An easy weeknight meal that comes together in ONE PAN and in 30 minutes!
- 1 tablespoon olive oil
- 1 tablespoon fresh minced garlic
- 1 cup chopped yellow onion
- 1 (12-ounce) package Aidells® Cajun Andouille Sausage, sliced thinly
- 2 cups chicken broth
- 1 (10-ounce) can diced tomatoes and green chiles, undrained
- 1/2 cup heavy cream or milk
- 8 ounces rotini pasta (or pasta of your choice)
- Salt and pepper, to taste
- 1 cup shredded sharp cheddar cheese
- Optional: Fresh chopped parsley, for garnish
- In a large skillet over medium high heat, heat olive oil. Add minced garlic, onions and sausage slices. Cook about 3 minutes, or until sausage is lightly browned and onions are tender, stirring frequently.

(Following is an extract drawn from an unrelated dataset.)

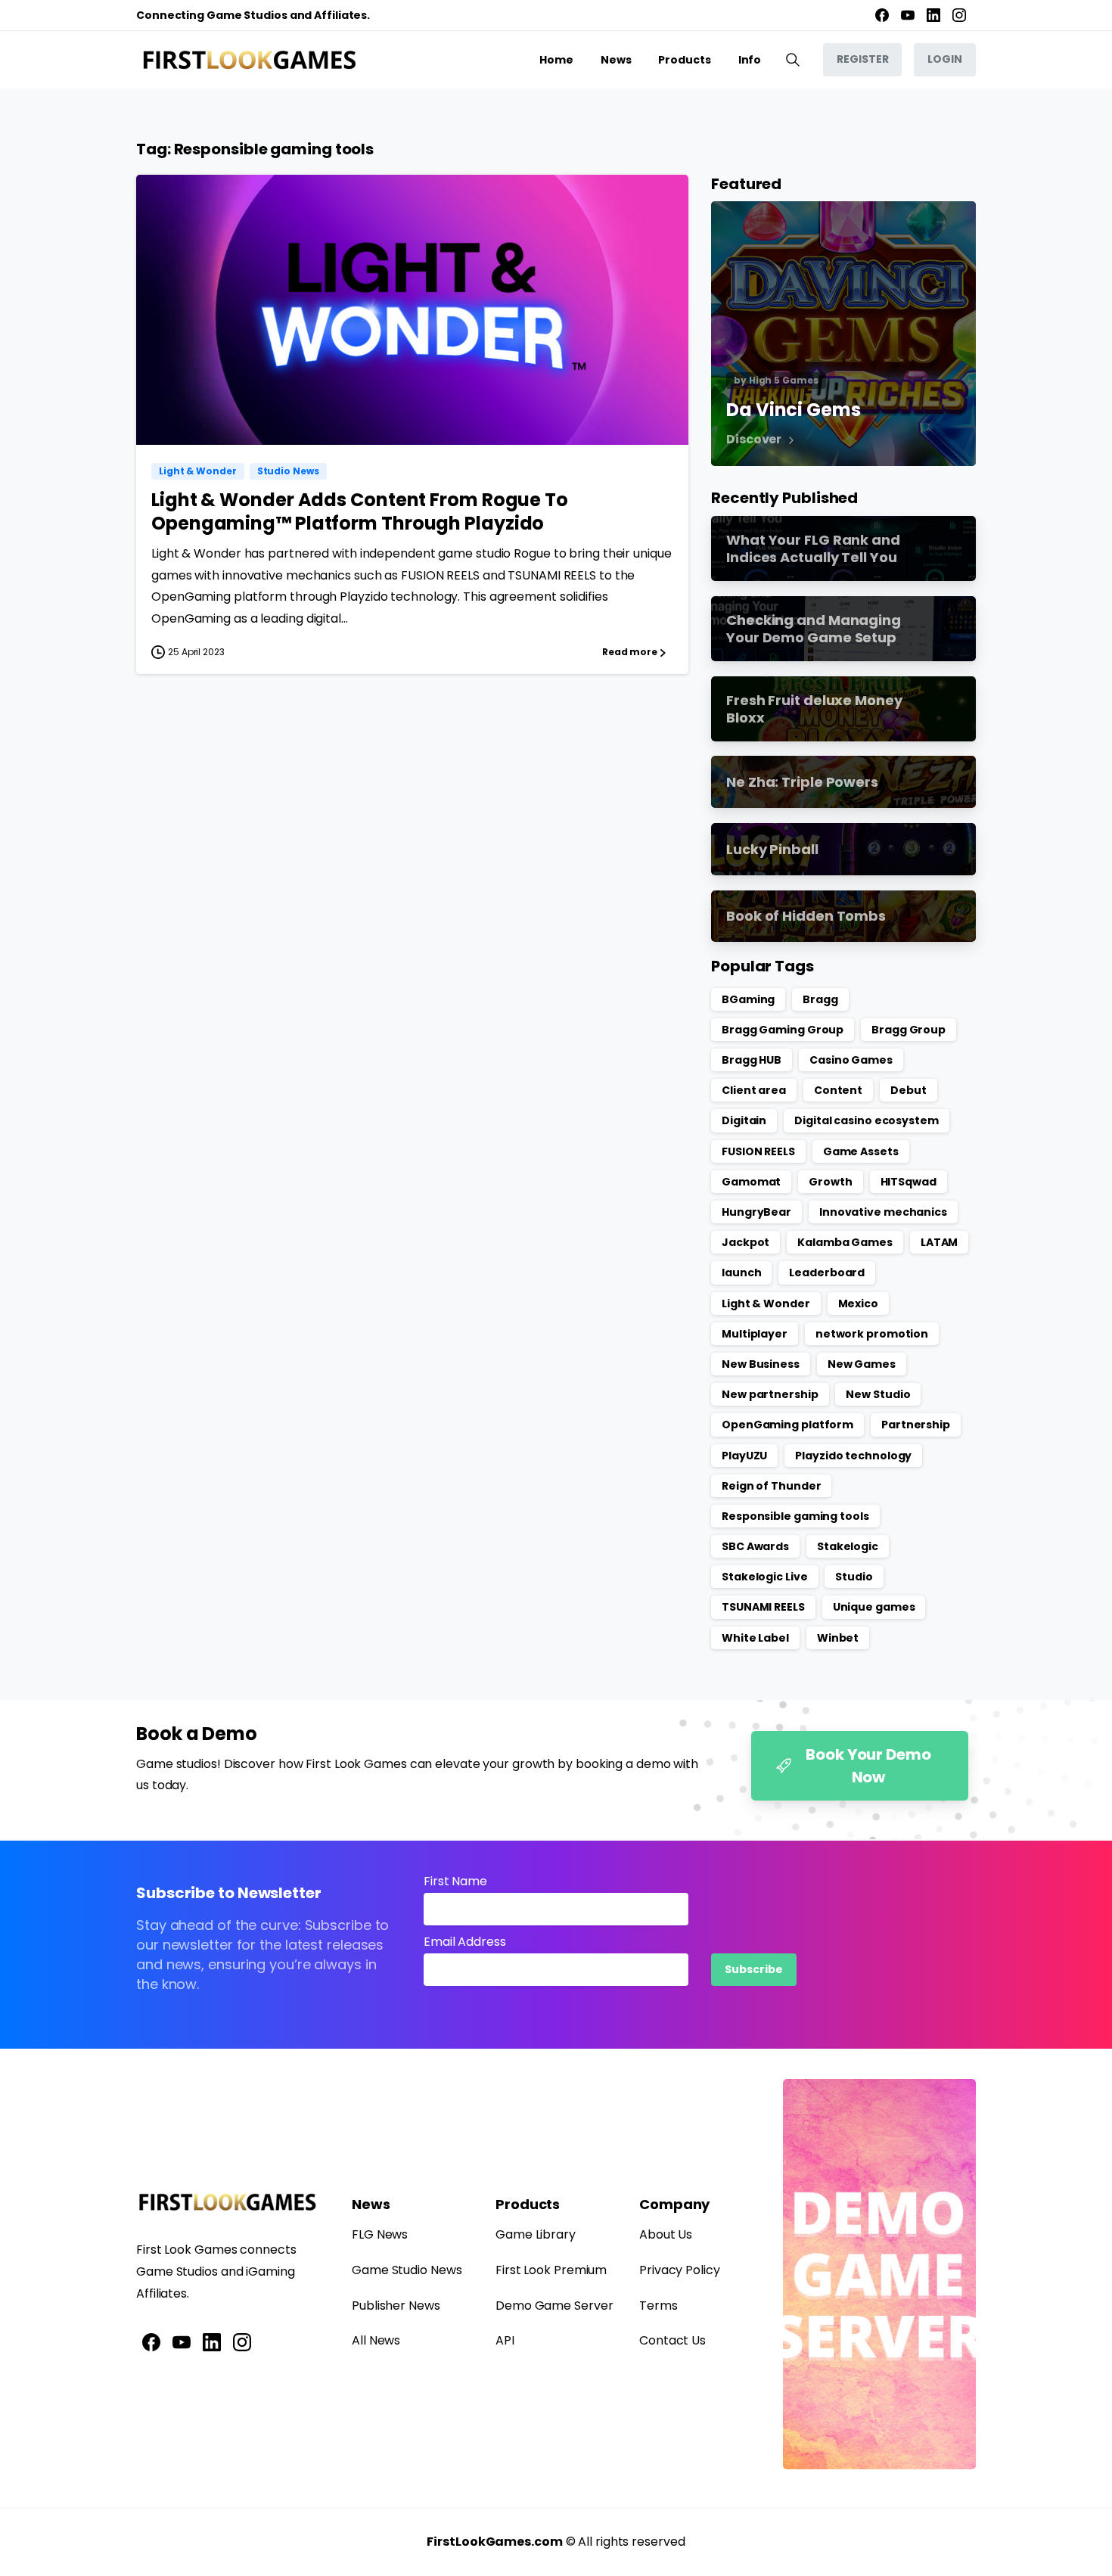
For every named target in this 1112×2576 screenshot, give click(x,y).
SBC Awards (755, 1546)
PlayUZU (744, 1455)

- Add chicken broth, diced tomatoes and green chiles in their juices, heavy cream (or milk), pasta, salt and pepper. Stir well to combine. Bring to a boil. Cover and reduce heat to medium-low, or to maintain a gentle simmer. Simmer for approximately 15 minutes, or until pasta is cooked.
- Remove from heat and stir in 1/2 cup of the shredded cheese. Top with the remaining cheese and fresh chopped parsley.